STACK_NAME="app-stack"
FAILED=0
# Check if all services are running
echo ""
echo "1️⃣ Checking service status..."
SERVICES=$(docker stack services $STACK_NAME --format "{{.Name}}")
for service in $SERVICES; do
REPLICAS=$(docker service ls --filter name=$service --format "{{.Replicas}}")
echo " $service: $REPLICAS"
# Check if service has failed replicas
if echo "$REPLICAS" | grep -q "0/"; then
echo " ❌ Service $service has NO running replicas!"
FAILED=1
fi
done
# Check frontend health endpoint
echo ""
echo "2️⃣ Checking Frontend health endpoint..."
if curl -sf http://localhost/health > /dev/null; then
echo " ✅ Frontend health check PASSED"
else
echo " ❌ Frontend health check FAILED"
FAILED=1
fi
# Check API health endpoint
echo ""
echo "3️⃣ Checking API health endpoint..."
if curl -sf http://localhost:3000/health > /dev/null; then
echo " ✅ API health check PASSED"
else
echo " ❌ API health check FAILED"
FAILED=1
fi
# Check Redis connectivity
echo ""
echo "4️⃣ Checking Redis connectivity..."
if docker exec $(docker ps -q -f name=${STACK_NAME}_redis) redis-cli ping | grep -q PONG; then
echo " ✅ Redis connectivity PASSED"
else
echo " ❌ Redis connectivity FAILED"
FAILED=1
fi
# Check for recent errors in logs
echo ""
echo "5️⃣ Checking recent logs for errors..."
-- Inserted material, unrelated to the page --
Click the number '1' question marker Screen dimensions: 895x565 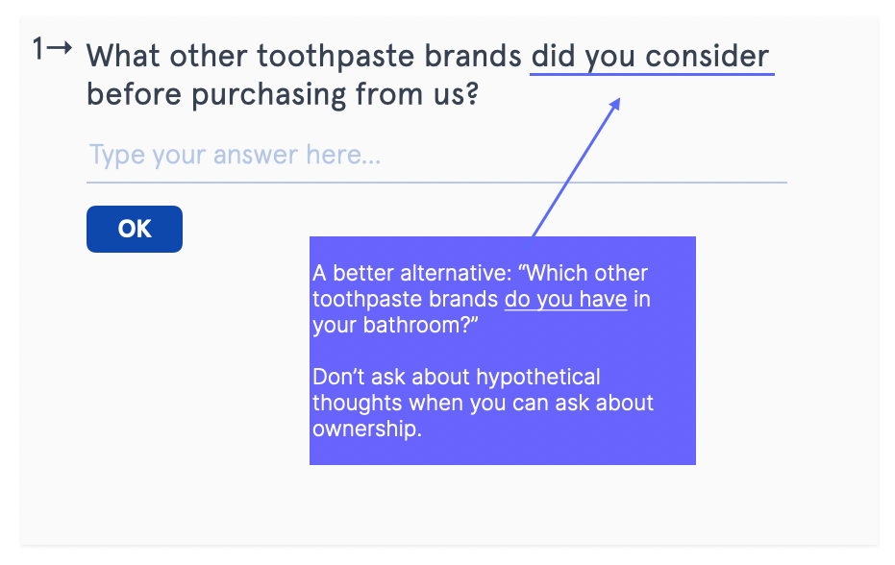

ERROR_COUNT=$(docker service logs --since 5m $STACK_NAME | grep -i "error\|fatal\|panic" | wc -l)
if [ $ERROR_COUNT -gt 10 ]; then
echo " ⚠️ Found $ERROR_COUNT errors in last 5 minutes"
FAILED=1
else
echo " ✅ Error count acceptable: $ERROR_COUNT"
fi
echo ""
echo "═══════════════════════════════════════════════"
if [ $FAILED -eq 0 ]; then
echo "✅ ALL HEALTH CHECKS PASSED"
echo "═══════════════════════════════════════════════"
exit 0
else
echo "❌ HEALTH CHECKS FAILED"
echo "═══════════════════════════════════════════════"
exit 1
fi
4. Environment Management Strategy
4.1 Promotion Flow
┌─────────────────────────────────────────────────────────┐
│ Environment Promotion Flow │
└─────────────────────────────────────────────────────────┘
Developer updates image version in Git
↓
Development (Automatic)
├─ Deploy immediately
├─ Run health checks
└─ ✅ If successful → enable Sandbox deployment
↓ (Manual approval required)
Sandbox (Manual Trigger)
├─ QA team tests features
├─ Run integration tests
└─ ✅ If approved → enable Testing deployment
↓ (Manual approval required)
Testing (Manual Trigger)
├─ Full regression testing
├─ Performance testing
└─ ✅ If approved → enable Production deployment
↓ (Manual approval required + confirmation)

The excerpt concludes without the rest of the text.